Oracle Machine Learning for R (OML4R) is a comprehensive, database-centric environment for end-to-end analytical processes in R, with immediate deployment to production environments. - Advantages of Oracle Machine Learning for R
Using OML4R to prepare and analyze data in an Oracle Database instance has many advantages for an R user. - Get Online Help for Oracle Machine Learning for R Classes, Functions, and Methods
The OML4R client packages contain the R components that you use to interact with data in an Oracle database. - About Transparently Using R on Oracle Database Data
OML4R has overloaded open source R methods and functions that you can use to operate directly on data in an Oracle Database instance. - Typical Operations in Using Oracle Machine Learning for R
In using OML4R, the following is a typical progression of operations: - Oracle Machine Learning for R Global Options
OML4R has global options that affect various functions.
1.1 About Oracle Machine Learning for R
Oracle Machine Learning for R (OML4R) is a comprehensive, database-centric environment for end-to-end analytical processes in R, with immediate deployment to production environments.
OML4R is a set of R packages and Oracle Database features that enable an R user to operate on database-resident data without using SQL and to execute R scripts in one or more embedded R engines that run on the database server.
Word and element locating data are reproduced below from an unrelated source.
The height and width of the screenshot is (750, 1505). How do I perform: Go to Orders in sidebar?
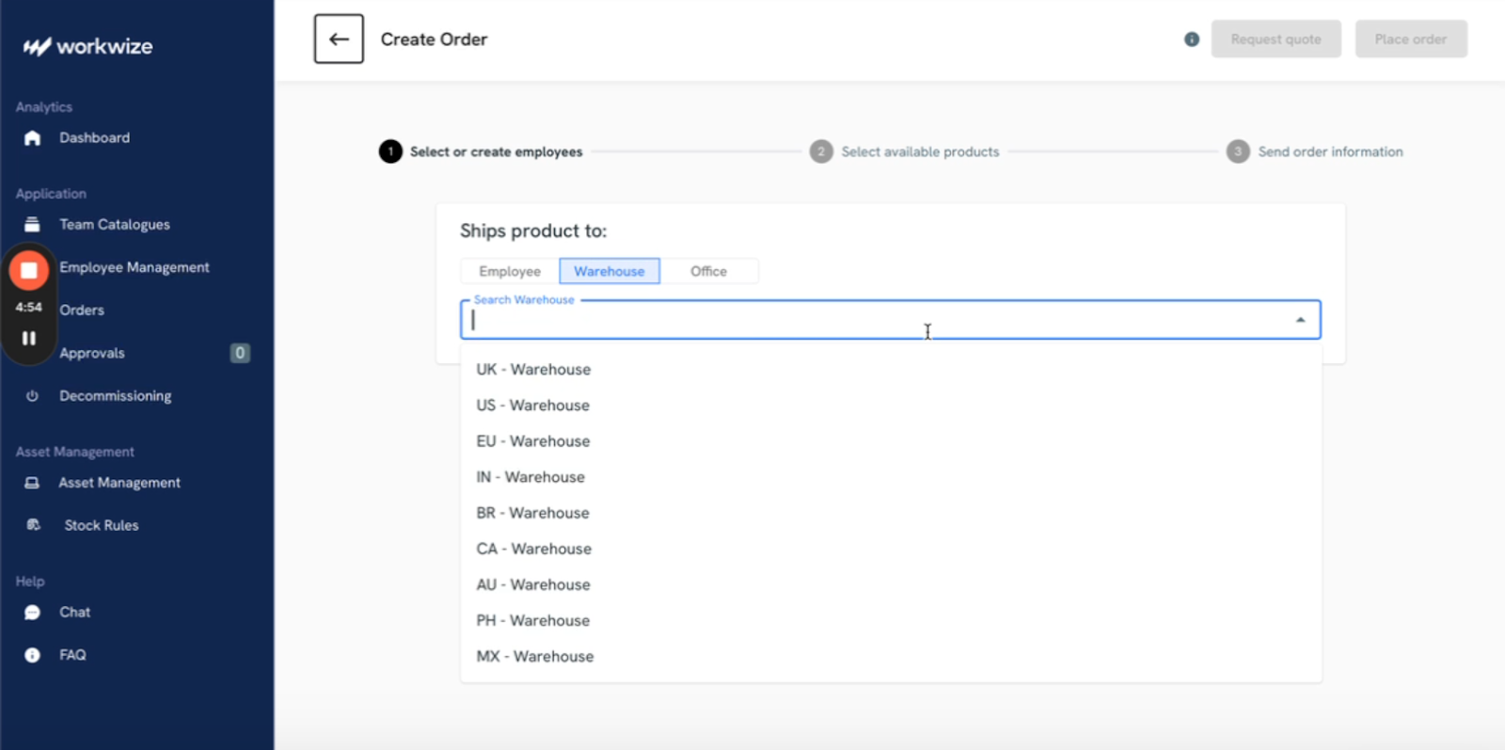pos(82,311)
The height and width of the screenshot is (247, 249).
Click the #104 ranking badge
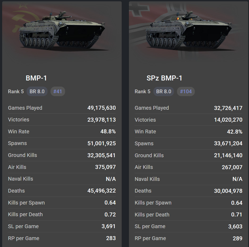pyautogui.click(x=186, y=91)
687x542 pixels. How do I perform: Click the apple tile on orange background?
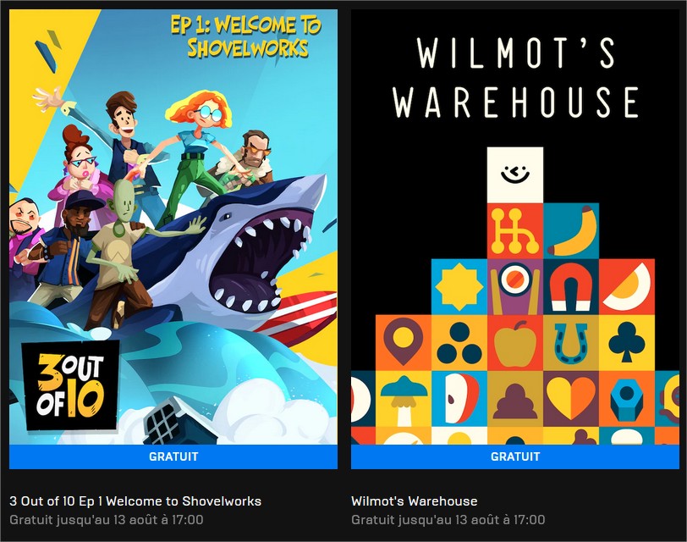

Using OML4R from your local R session, you have easy access to data in an Oracle Database instance. You can create and use R objects that specify data in database tables. OML4R has overloaded functions that translate R operations into SQL that executes in the database. The database consolidates the SQL and can use the query optimization, parallel processing, and scalability features of the database when it executes the SQL statements. The database returns the results as R objects.
Embedded R execution provides some of the most significant advantages of using OML4R. Using embedded R execution, you can store and run R scripts in the database through either an R interface or a SQL interface or both. You can use the results of R scripts in SQL-enabled tools for structured data, R objects, and images.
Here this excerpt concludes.